Se deslizó por la habitación hacia mí, y recordé que el doctor Marsch lo había llamado simulador autónomo. Por primera vez desde muy pequeño me incliné —con cierto costo para la cabeza— a leer los sellos casi obliterados de su gabinete central. No había más que el nombre de una empresa cibernética de Tierra, y en francés —como siempre había supuesto yo— el nombre: M. Million: «Monsieur» o «Mister» Million. Luego, pasmoso como un golpe por detrás para quien se está hamacando cómodamente, recordé que en ciertas álgebras la multiplicación se indica con un punto. Mister Million notó enseguida mi cambio de expresión.

—Capacidad central de mil millones de palabras —dijo—. Un billion inglés o un milliard francés, siendo M, claro, el símbolo romano para el número mil. Pensé que lo habías entendido hace ya tiempo.

—No.

El rostro de la pantalla, el rostro que siempre había sido para mí el de Mister Million, meneó la cabeza.

—Llámame bisabuelo; al menos llama así a la persona simulada. Está… estoy muerto. Para lograr la simulación es preciso examinar las células del cerebro, capa por capa, con un haz de partículas aceleradas, y así poder reproducir… nosotros decimos «centroproyectar»… las tramas neurales. El proceso es fatal.

Al cabo de un momento pregunté:

—¿Y los simuladores dependientes?

—Si la simulación ha de tener un cuerpo de aspecto humano hay que conectar, «ligar» el cuerpo mecánico a un centro remoto, ya que ningún centro verbal de un billón de palabras sería tan pequeño como un cerebro humano —hizo otra pausa, y por un instante la cara se le disolvió en una miríada de puntitos chispeantes, arremolinados como motas de polvo en un rayo de sol—. Lo siento. Por una vez tú deseas escuchar, pero yo no quiero dar lecciones. Hace mucho tiempo, justo después de la operación, me dijeron que en ciertas circunstancias mi simulación, ésta, sería capaz de emocionarse. Hasta hoy siempre pensé que era mentira.

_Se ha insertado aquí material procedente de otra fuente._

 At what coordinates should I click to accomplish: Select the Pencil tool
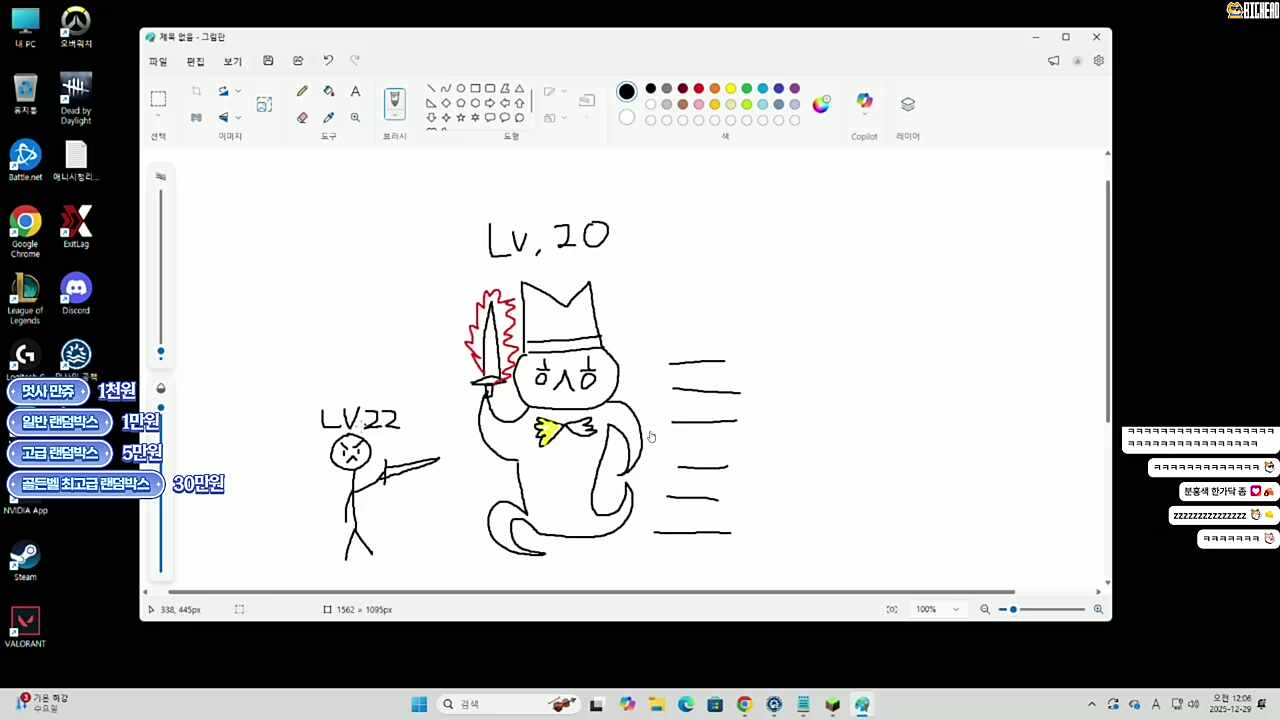point(302,90)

De haber podido lo habría parado, pero antes de que yo lograra asimilar mi sorpresa, Mister Million salió flotando de la habitación.

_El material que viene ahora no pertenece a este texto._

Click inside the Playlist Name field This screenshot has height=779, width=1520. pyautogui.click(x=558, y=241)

Estuve mucho tiempo sentado, supongo que más de una hora, escuchando el tamborileo de la lluvia y pensando en Fedria y en lo que había dicho Mister Million, todo confundido con las preguntas que mi padre me había hecho la noche anterior —preguntas que habían parecido robarme las respuestas hasta dejarme vacío—, y con los sueños que habían ido a parpadear en la oquedad, sueños de cercos y muros y zanjas ocultas de esas que se llaman jajás, barreras que uno no ve hasta que ha tropezado. Una vez, en sueños, me había visto en un patio de pavimento cercado de columnas corintias tan apretadas, que aunque en el sueño apenas tenía tres o cuatro años, yo no podía meter el cuerpo entre ellas. Después de probar largo rato en distintos lugares, había notado que en cada columna había grabada una palabra —la única que recordaba era caparazón — y que los adoquines del patio eran tabletas funerarias, como las que hay en el suelo de ciertas iglesias francesas, cada una con mi nombre y una fecha diferente.